-------- DATA

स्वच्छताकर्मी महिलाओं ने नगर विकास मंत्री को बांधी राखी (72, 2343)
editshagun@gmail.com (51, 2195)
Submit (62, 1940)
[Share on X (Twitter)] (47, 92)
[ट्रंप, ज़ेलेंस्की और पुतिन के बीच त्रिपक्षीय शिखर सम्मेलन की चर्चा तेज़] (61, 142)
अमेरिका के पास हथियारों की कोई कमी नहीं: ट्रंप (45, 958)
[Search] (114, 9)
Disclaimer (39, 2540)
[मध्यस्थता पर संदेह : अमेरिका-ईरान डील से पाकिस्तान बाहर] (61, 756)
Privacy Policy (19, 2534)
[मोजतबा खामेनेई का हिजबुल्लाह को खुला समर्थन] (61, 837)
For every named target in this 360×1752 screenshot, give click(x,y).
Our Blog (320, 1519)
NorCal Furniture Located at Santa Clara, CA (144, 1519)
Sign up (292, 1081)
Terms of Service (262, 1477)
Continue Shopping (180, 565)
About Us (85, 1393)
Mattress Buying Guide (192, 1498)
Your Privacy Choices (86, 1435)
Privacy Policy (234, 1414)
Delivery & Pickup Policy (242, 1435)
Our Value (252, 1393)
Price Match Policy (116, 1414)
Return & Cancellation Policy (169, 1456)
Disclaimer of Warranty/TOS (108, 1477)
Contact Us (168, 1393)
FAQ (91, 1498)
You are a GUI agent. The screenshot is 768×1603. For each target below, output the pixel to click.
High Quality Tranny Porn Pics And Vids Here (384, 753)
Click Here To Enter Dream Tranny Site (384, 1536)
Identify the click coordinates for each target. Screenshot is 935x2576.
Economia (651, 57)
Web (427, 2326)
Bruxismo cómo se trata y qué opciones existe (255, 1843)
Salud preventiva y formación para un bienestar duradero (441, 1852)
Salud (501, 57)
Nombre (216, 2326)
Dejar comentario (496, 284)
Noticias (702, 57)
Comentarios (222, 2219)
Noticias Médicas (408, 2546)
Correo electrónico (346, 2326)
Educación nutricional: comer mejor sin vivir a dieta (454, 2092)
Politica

----------------

### WHAT IS BEING ASKED
For this exercise, reproduce exactly each line from the one containing "Comentarios (222, 2219)" through the last line of the data, and no others.

### YOUR SOLUTION
Comentarios (222, 2219)
Noticias Médicas (408, 2546)
Correo electrónico (346, 2326)
Educación nutricional: comer mejor sin vivir a dieta (454, 2092)
Politica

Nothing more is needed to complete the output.